* TASK STATEMENT: Revise the part of the items that opens with the line containing "Toggle fit to" and closes with the line containing "Action: [x=222, y=246]" by replacing "Toggle" with "Enable", keeping everything else unchanged. Give back only those lines.
>> START GIVEN DATA
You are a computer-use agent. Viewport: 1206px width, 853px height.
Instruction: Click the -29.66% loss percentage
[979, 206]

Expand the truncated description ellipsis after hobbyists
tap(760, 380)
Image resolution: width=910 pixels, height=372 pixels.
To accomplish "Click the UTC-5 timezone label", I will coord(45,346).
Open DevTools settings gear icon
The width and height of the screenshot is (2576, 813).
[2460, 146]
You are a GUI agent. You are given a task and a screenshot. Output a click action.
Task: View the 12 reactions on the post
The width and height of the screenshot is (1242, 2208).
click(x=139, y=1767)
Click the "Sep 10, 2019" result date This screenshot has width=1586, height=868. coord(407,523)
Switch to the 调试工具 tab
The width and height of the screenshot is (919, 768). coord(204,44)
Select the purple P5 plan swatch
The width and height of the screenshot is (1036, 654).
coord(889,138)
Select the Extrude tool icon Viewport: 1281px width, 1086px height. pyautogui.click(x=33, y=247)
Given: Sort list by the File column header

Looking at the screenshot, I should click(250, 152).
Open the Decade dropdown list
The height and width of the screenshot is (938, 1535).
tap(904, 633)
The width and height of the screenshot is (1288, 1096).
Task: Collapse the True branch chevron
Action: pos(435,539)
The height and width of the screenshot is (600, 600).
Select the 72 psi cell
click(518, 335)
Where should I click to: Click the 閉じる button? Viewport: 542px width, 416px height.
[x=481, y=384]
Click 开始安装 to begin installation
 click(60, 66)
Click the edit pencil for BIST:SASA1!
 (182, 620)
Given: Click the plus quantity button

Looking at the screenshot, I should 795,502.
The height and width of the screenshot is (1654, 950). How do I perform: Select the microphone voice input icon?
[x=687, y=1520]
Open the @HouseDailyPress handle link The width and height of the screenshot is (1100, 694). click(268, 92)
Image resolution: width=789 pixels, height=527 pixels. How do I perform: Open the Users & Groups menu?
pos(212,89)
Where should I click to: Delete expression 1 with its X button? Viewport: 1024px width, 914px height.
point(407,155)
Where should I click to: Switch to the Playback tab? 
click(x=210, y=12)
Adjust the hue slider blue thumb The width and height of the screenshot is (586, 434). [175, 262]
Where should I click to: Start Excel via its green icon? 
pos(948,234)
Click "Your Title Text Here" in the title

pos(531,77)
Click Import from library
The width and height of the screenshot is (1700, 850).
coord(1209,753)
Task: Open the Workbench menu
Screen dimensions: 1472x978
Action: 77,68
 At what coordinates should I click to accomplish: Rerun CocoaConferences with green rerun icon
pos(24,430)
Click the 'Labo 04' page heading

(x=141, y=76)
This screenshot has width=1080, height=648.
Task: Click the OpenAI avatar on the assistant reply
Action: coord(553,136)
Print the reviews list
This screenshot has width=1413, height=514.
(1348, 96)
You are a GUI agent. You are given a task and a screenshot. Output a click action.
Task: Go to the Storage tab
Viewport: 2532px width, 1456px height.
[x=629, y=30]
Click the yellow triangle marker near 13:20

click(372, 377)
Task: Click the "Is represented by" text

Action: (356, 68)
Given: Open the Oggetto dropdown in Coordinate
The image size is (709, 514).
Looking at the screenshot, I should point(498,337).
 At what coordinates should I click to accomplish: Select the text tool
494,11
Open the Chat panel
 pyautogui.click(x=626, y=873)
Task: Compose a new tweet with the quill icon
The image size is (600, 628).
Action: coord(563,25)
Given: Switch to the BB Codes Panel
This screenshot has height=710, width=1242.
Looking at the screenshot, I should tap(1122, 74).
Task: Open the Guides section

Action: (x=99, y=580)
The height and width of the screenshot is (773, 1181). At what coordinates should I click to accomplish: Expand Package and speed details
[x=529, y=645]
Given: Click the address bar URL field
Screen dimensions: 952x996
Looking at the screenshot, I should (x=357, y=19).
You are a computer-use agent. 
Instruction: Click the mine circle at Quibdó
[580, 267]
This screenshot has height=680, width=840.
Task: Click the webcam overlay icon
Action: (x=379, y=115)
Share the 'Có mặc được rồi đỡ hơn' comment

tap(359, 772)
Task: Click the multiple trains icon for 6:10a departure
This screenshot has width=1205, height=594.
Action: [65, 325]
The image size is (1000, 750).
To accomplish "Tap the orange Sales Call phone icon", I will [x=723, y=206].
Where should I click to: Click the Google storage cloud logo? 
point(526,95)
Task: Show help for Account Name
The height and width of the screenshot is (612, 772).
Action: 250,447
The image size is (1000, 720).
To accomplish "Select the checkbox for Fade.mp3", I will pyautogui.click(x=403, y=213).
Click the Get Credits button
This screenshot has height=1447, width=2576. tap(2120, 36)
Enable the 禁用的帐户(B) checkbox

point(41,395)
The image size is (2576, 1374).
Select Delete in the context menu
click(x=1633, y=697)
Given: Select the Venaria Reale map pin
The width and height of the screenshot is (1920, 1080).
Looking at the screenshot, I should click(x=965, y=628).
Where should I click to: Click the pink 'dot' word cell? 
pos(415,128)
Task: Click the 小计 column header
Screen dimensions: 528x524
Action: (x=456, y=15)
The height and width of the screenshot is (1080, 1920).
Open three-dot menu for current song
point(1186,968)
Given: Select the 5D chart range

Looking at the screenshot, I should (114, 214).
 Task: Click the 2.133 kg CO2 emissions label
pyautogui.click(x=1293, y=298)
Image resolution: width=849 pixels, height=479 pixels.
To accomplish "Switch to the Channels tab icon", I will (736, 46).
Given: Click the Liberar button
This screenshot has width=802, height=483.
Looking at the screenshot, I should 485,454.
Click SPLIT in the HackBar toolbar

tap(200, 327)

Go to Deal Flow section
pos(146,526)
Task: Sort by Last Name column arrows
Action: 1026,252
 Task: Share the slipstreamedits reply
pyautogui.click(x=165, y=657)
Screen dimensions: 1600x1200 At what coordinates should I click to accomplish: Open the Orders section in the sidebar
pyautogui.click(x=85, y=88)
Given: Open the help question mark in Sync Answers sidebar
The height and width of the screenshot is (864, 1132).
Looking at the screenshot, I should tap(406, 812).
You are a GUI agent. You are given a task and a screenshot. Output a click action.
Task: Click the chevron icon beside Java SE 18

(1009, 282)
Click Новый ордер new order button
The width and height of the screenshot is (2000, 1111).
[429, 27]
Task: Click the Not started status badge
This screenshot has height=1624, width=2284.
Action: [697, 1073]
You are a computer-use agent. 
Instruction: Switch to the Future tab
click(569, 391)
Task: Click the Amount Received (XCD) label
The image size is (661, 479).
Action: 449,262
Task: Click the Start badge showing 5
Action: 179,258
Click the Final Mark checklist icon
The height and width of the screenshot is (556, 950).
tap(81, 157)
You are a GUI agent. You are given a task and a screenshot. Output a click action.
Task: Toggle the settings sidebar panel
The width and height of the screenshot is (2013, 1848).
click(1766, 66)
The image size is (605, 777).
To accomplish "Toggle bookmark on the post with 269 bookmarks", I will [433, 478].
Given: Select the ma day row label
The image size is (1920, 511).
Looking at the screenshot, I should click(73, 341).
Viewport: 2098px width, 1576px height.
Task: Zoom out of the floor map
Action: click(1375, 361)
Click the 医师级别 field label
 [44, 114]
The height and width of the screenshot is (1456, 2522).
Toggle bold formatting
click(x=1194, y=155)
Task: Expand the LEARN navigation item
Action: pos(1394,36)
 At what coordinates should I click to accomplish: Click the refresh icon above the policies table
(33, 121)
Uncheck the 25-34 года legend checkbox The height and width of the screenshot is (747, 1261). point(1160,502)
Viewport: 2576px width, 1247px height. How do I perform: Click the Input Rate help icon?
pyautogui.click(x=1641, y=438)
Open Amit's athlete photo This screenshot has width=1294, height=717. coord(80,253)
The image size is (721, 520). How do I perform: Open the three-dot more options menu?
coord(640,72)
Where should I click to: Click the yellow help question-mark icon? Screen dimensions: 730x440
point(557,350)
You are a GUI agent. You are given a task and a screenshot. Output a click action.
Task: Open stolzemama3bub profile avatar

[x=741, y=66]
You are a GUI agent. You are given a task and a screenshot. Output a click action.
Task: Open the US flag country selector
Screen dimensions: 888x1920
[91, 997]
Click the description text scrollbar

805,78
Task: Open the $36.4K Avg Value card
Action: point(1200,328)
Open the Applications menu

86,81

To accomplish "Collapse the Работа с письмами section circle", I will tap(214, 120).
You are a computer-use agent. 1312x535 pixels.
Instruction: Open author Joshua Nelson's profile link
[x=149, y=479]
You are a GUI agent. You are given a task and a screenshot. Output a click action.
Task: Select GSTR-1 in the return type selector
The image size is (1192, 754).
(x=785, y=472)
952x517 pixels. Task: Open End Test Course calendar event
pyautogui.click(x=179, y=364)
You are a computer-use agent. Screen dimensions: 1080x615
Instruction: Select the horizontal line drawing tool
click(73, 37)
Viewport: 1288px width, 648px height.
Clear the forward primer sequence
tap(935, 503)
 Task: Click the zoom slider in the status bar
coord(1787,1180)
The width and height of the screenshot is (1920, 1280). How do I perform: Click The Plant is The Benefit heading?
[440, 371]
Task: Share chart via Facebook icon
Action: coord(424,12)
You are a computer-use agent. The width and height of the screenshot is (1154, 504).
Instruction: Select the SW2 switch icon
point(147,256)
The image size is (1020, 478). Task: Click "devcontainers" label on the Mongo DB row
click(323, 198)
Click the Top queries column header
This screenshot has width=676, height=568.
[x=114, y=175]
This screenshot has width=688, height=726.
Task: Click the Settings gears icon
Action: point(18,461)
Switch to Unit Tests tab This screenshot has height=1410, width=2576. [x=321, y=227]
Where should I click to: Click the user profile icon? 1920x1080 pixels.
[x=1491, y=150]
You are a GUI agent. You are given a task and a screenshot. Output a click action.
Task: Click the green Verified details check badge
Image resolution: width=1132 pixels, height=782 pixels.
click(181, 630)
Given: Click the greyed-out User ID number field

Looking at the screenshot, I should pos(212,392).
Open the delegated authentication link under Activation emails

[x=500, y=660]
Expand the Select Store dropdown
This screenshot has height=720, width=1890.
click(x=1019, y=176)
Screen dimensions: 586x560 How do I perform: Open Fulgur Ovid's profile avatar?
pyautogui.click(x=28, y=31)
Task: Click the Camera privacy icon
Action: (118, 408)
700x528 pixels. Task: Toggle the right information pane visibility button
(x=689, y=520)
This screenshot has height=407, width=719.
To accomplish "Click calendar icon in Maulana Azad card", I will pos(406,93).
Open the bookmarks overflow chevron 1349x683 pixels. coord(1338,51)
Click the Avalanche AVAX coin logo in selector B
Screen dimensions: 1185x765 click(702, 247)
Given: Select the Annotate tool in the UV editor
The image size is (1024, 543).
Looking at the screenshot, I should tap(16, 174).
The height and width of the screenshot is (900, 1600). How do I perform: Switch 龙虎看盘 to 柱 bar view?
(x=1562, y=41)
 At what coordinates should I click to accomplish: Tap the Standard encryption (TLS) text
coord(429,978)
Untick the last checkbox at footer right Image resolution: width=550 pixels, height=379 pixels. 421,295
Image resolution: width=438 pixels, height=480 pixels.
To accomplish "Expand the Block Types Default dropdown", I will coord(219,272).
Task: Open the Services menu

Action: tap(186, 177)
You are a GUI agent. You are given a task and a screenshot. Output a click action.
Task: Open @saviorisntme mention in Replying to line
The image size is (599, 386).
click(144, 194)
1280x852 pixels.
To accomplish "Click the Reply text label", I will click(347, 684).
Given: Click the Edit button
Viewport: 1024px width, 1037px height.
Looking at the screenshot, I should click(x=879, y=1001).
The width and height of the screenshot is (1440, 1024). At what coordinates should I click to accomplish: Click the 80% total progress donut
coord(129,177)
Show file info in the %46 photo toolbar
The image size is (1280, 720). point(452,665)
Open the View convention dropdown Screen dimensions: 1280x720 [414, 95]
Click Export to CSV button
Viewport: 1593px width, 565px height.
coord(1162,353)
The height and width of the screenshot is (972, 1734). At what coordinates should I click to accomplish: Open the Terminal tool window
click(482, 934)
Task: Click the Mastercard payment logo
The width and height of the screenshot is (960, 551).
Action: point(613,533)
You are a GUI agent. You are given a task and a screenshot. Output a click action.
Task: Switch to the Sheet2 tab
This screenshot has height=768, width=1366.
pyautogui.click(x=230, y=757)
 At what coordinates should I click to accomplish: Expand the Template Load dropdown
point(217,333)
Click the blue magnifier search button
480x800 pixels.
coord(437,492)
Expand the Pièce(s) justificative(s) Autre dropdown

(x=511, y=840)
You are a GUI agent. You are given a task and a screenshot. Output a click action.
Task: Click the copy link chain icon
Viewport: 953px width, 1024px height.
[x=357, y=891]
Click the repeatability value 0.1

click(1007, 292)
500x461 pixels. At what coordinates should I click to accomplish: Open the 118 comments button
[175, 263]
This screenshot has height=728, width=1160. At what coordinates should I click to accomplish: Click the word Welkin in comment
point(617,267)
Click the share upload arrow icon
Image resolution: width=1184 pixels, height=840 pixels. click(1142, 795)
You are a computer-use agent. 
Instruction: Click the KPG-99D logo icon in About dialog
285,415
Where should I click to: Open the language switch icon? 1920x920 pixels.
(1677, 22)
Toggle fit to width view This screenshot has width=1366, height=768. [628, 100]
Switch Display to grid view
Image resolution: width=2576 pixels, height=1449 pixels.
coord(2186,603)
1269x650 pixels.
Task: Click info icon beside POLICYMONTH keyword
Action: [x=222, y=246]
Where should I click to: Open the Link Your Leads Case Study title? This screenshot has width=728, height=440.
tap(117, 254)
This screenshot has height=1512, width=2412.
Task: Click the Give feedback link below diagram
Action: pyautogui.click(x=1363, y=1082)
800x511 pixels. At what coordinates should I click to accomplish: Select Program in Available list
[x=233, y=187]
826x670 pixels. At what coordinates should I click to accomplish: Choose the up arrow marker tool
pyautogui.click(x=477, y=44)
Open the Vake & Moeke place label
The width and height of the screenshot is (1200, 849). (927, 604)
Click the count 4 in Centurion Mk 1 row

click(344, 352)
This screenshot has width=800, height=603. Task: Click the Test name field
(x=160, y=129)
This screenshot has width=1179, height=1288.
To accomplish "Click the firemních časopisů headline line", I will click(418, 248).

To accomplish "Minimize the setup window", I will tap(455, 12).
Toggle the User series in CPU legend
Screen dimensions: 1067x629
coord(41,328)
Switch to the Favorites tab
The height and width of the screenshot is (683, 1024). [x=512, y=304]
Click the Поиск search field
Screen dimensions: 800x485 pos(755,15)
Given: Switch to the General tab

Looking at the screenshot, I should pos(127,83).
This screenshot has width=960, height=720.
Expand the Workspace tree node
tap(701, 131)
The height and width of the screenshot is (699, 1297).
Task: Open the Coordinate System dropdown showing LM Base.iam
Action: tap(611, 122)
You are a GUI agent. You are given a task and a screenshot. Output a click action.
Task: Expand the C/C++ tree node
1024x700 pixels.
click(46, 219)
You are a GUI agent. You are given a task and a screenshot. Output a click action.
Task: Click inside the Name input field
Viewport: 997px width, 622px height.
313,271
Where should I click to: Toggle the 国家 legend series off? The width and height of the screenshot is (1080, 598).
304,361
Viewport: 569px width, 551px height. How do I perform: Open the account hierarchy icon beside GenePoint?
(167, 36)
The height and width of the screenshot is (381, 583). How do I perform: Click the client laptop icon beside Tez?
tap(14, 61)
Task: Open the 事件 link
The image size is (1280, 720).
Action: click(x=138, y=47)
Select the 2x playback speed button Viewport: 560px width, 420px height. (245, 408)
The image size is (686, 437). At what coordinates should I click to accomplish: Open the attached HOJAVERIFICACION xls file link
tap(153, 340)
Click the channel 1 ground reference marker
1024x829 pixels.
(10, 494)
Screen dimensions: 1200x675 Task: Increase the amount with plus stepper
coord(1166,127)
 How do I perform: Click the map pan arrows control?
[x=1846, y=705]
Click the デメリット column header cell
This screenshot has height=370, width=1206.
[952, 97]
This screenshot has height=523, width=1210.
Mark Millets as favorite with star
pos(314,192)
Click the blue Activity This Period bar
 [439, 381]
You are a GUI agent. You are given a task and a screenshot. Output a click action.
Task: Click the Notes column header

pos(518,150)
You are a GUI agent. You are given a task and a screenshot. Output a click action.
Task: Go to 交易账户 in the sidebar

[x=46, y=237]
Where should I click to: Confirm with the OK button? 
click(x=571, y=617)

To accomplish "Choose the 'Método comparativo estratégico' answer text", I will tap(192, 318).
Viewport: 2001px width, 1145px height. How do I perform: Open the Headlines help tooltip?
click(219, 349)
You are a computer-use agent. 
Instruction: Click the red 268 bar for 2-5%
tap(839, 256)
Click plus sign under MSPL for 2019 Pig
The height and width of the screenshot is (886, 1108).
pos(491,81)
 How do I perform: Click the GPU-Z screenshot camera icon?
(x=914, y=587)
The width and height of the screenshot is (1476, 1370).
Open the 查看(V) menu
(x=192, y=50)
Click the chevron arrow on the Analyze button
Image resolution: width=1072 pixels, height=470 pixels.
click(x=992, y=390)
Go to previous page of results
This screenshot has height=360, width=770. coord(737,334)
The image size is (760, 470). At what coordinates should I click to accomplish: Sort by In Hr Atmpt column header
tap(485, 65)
>> END GIVEN DATA
* WORKED ANSWER:
Enable fit to width view This screenshot has width=1366, height=768. [628, 100]
Switch Display to grid view
Image resolution: width=2576 pixels, height=1449 pixels.
coord(2186,603)
1269x650 pixels.
Task: Click info icon beside POLICYMONTH keyword
Action: [x=222, y=246]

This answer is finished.